Show each line from the rows below that contains the string "article".

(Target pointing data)
____________________
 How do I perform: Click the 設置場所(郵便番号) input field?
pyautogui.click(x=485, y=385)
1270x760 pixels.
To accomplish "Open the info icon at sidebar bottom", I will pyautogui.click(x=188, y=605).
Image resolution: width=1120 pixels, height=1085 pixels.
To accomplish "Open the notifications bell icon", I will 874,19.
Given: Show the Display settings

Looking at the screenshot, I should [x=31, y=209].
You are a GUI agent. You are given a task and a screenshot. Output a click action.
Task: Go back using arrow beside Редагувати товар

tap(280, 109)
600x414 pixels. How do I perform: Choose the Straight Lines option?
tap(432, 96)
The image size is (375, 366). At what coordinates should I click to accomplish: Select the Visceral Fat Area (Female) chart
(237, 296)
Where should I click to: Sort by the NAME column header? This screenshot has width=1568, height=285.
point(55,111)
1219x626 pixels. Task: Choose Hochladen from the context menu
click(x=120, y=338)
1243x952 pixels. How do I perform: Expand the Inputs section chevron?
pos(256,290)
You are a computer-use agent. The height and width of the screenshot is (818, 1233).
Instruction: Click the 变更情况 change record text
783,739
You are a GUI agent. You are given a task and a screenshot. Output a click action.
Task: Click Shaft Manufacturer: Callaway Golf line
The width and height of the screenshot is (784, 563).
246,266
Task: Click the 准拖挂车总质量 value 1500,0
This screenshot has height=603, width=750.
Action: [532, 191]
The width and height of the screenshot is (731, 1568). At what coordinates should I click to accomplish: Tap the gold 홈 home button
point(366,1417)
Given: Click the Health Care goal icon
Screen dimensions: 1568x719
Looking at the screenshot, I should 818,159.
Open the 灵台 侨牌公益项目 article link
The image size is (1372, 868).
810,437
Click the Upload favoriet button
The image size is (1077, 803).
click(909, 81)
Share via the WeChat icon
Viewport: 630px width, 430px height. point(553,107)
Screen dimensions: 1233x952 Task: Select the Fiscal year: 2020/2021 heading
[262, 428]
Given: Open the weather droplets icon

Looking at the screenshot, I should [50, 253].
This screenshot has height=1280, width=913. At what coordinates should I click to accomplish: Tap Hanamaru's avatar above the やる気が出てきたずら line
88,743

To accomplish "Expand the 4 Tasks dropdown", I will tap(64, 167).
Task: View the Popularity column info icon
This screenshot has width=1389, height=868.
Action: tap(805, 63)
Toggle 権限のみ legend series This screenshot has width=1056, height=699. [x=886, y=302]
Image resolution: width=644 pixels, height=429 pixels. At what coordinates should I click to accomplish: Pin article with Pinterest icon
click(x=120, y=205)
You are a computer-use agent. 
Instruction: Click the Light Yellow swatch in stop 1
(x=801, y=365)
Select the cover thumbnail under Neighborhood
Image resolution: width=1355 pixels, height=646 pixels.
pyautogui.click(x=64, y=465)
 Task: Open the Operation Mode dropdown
____________________
The answer:
Open the 灵台 侨牌公益项目 article link
Image resolution: width=644 pixels, height=429 pixels. At what coordinates should I click to accomplish: Pin article with Pinterest icon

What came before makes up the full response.